*Task brief*. Format the lines of the records between the line containing "is (1352, 620)." and the line containing "(1004, 18).", inclusive, as a numbered list, leaving out any blank lines.

*Exercise material*.
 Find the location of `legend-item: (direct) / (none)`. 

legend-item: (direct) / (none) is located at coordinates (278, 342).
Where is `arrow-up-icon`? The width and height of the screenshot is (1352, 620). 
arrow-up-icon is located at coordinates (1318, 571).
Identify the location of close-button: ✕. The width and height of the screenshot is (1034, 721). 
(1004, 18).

...

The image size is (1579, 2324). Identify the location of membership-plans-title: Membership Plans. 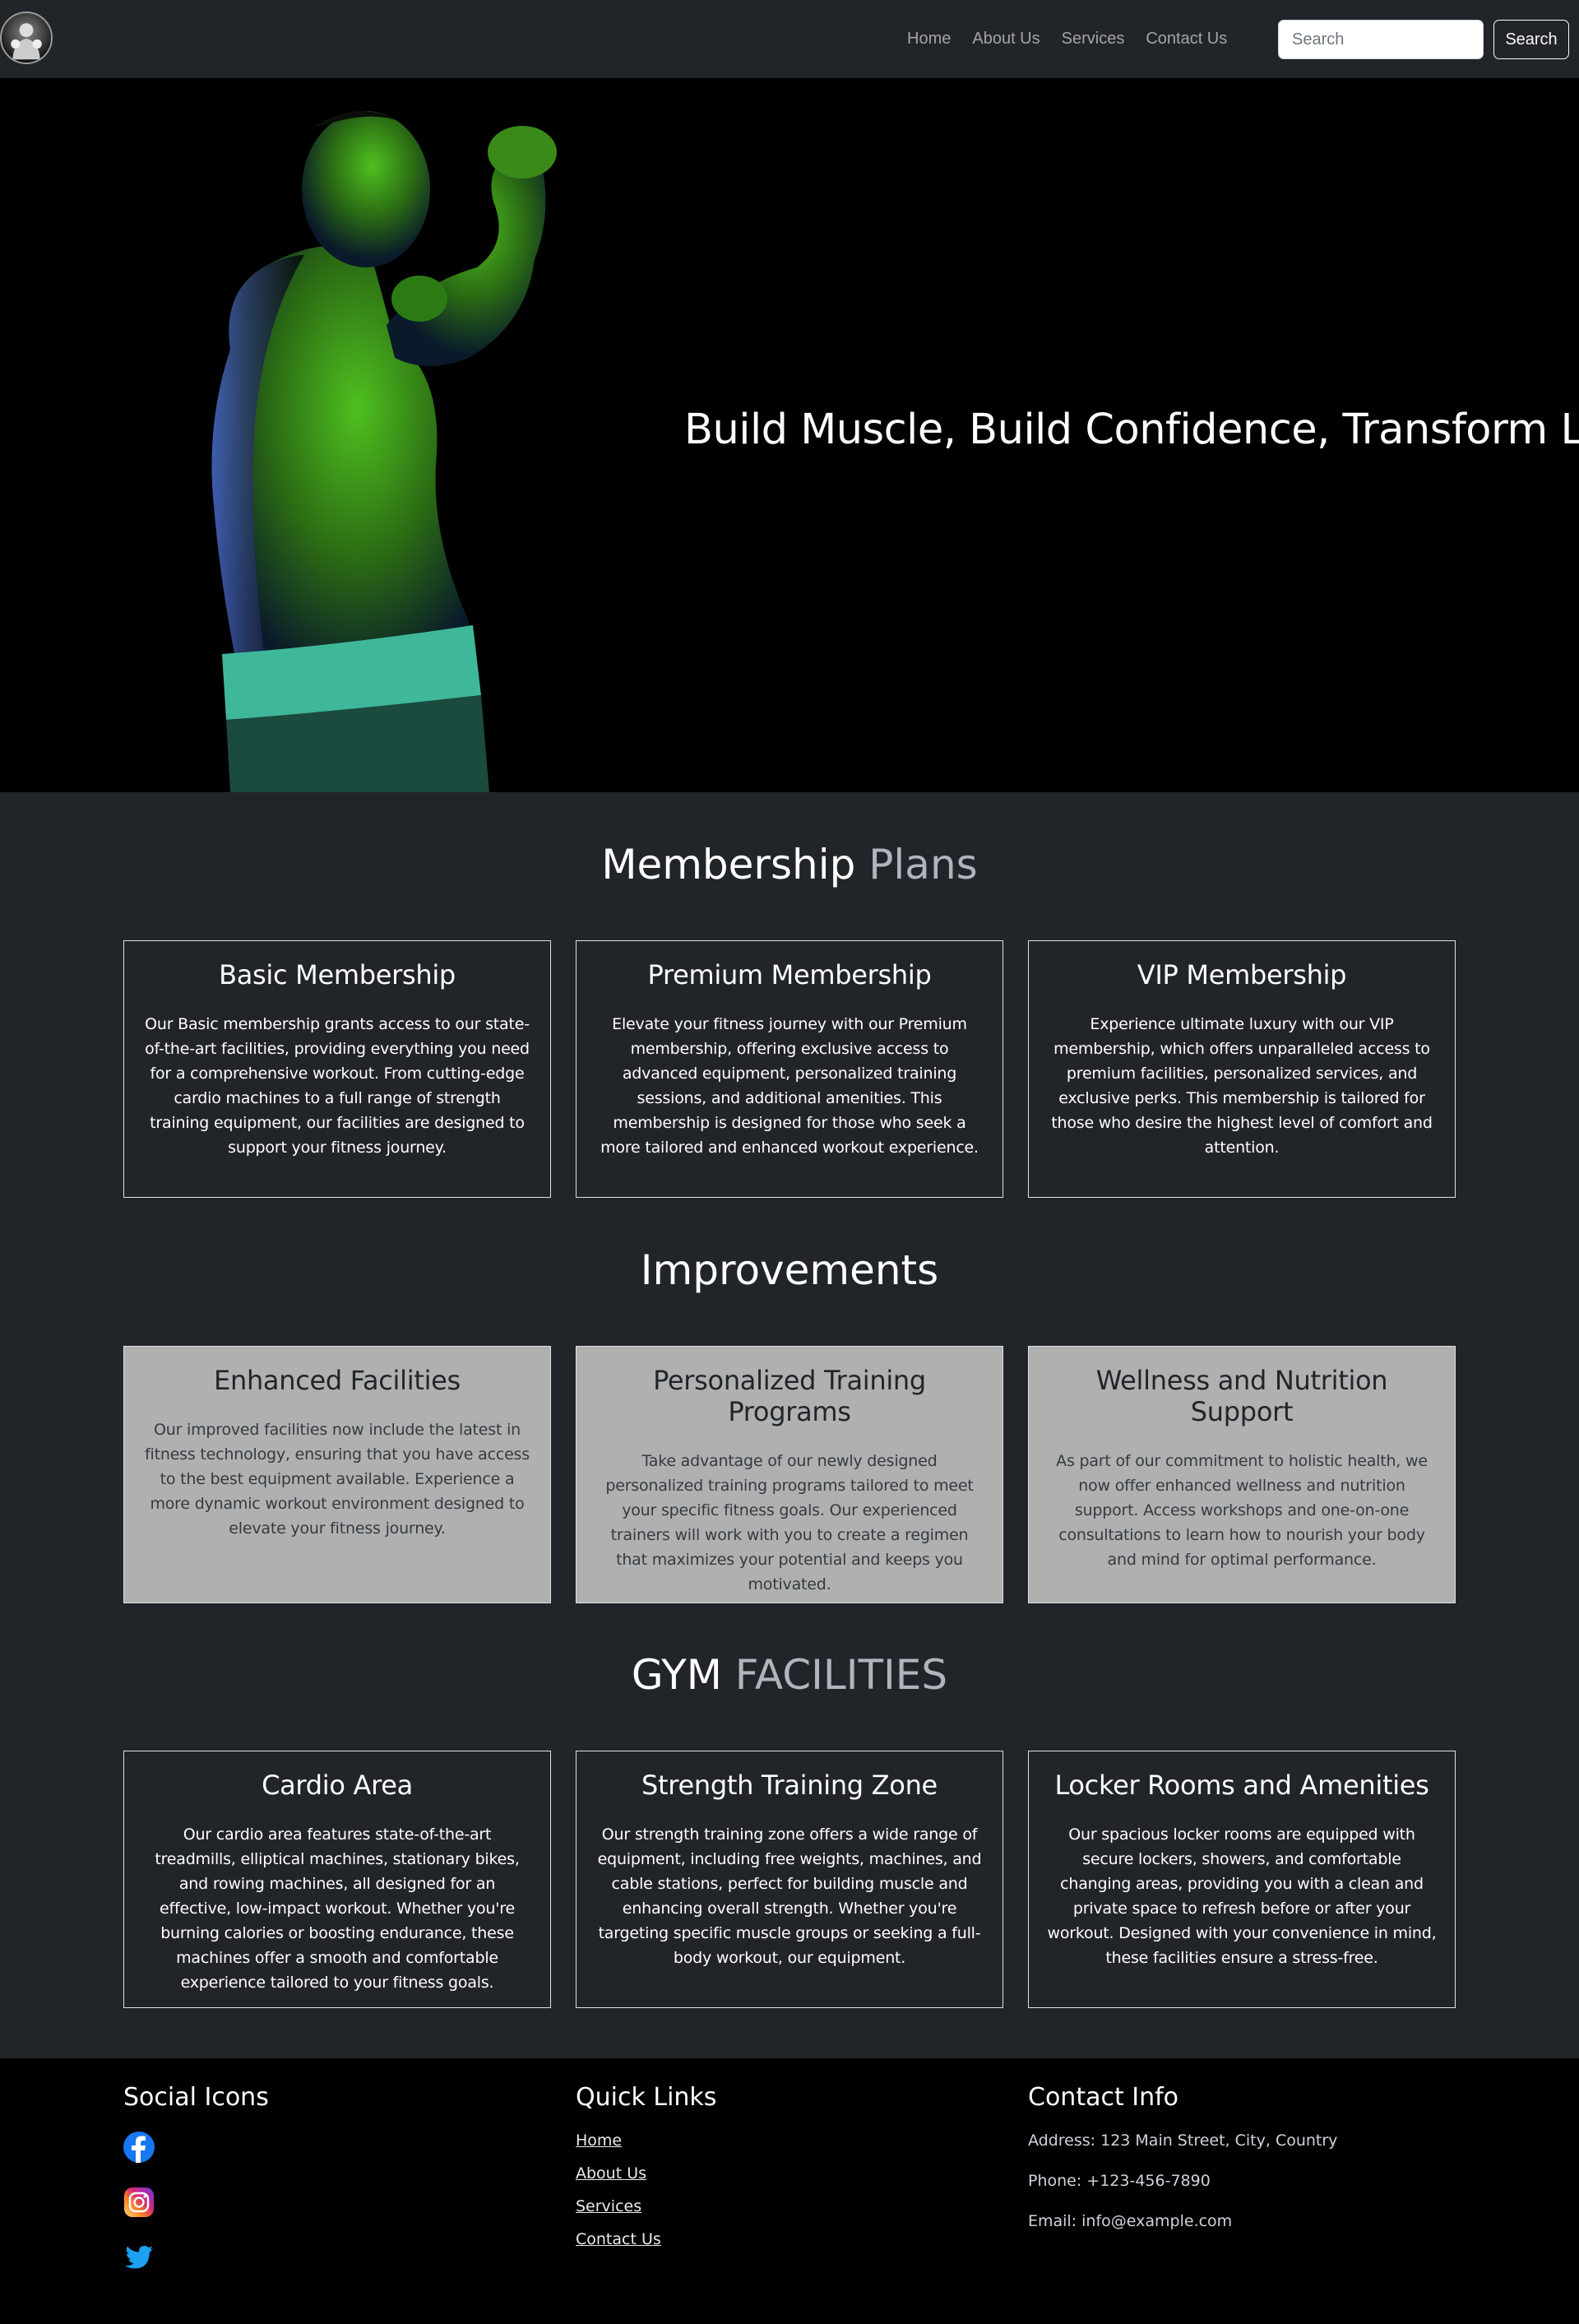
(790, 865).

*Result of the exercise*.
1. Where is `arrow-up-icon`? The width and height of the screenshot is (1352, 620). 
2. arrow-up-icon is located at coordinates (1318, 571).
3. Identify the location of close-button: ✕. The width and height of the screenshot is (1034, 721). 
4. (1004, 18).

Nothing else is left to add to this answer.